• Element and text position records
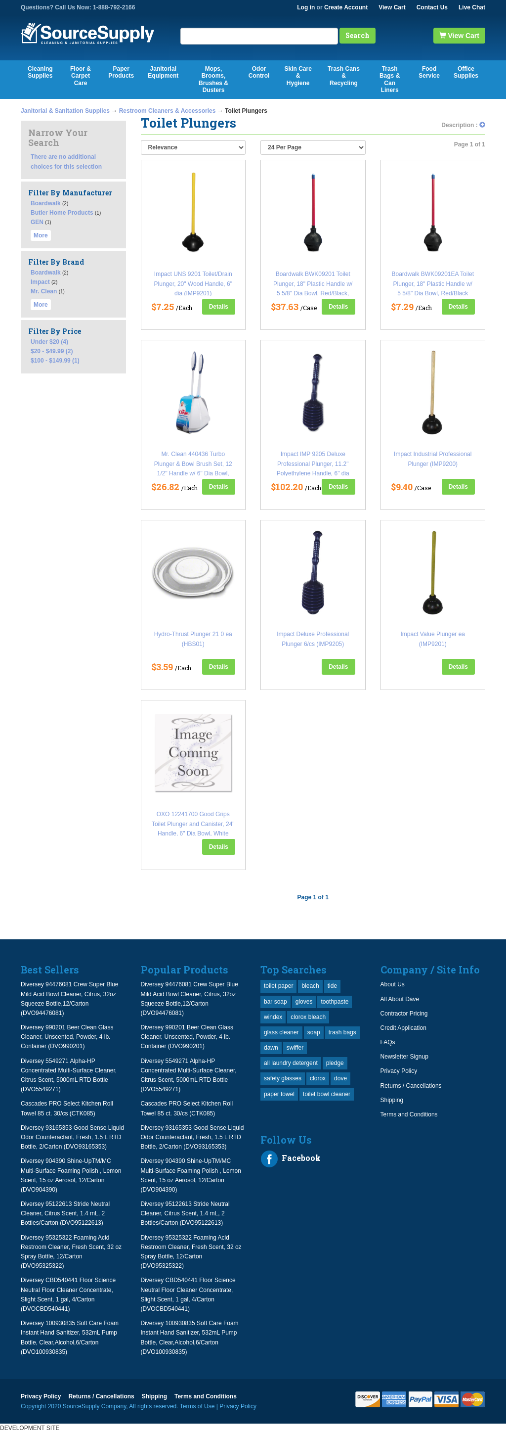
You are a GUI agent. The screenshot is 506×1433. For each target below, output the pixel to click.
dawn (271, 1047)
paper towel (279, 1094)
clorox (318, 1078)
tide (332, 985)
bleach (310, 985)
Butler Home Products (62, 212)
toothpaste (334, 1001)
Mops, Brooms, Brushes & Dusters (213, 79)
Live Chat (472, 7)
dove (340, 1078)
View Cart (392, 7)
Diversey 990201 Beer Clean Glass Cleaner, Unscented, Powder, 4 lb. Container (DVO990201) (67, 1037)
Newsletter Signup (404, 1056)
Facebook (290, 1159)
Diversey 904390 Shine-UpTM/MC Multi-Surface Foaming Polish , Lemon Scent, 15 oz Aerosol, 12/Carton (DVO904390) (71, 1175)
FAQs (387, 1042)
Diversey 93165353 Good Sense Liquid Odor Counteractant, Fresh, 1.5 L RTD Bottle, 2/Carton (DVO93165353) (72, 1137)
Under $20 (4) (49, 341)
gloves (304, 1001)
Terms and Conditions (409, 1114)
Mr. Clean (44, 291)
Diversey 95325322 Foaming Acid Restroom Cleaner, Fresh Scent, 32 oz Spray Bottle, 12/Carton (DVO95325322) (71, 1252)
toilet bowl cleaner (326, 1094)
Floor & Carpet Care (80, 76)
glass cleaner (281, 1032)
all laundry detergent (291, 1063)
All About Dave (400, 999)
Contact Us (432, 7)
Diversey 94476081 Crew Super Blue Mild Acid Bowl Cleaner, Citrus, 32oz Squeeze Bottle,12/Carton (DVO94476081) (69, 999)
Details (218, 306)
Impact (40, 281)
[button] (482, 125)
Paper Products (121, 72)
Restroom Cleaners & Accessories (167, 110)
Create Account (346, 7)
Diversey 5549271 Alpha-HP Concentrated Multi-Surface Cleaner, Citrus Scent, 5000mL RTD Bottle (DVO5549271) (69, 1075)
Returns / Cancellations (411, 1085)
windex (273, 1017)
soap (313, 1032)
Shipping (392, 1100)
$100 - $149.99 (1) (55, 360)
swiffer (295, 1047)
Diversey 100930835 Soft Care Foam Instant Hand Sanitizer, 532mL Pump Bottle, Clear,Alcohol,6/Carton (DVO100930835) (70, 1337)
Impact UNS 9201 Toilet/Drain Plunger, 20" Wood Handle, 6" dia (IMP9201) (193, 283)
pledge (335, 1063)
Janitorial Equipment (163, 72)
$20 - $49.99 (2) (52, 351)
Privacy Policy (399, 1070)
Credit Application (403, 1027)
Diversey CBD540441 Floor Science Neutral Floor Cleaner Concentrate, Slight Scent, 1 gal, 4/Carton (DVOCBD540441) (68, 1294)
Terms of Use (197, 1406)
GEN (37, 222)
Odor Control (259, 72)
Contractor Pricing (404, 1013)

• Aim of the exercise
Reproduce the records from the line containing "(2) (52, 351)" through the end of the records, substituting "Privacy Notice" for "Privacy Policy" and leaving everything else unchanged.

• Result for this exercise
$20 - $49.99 (2) (52, 351)
Privacy Notice (399, 1070)
Credit Application (403, 1027)
Diversey CBD540441 Floor Science Neutral Floor Cleaner Concentrate, Slight Scent, 1 gal, 4/Carton (DVOCBD540441) (68, 1294)
Terms of Use (197, 1406)
GEN (37, 222)
Odor Control (259, 72)
Contractor Pricing (404, 1013)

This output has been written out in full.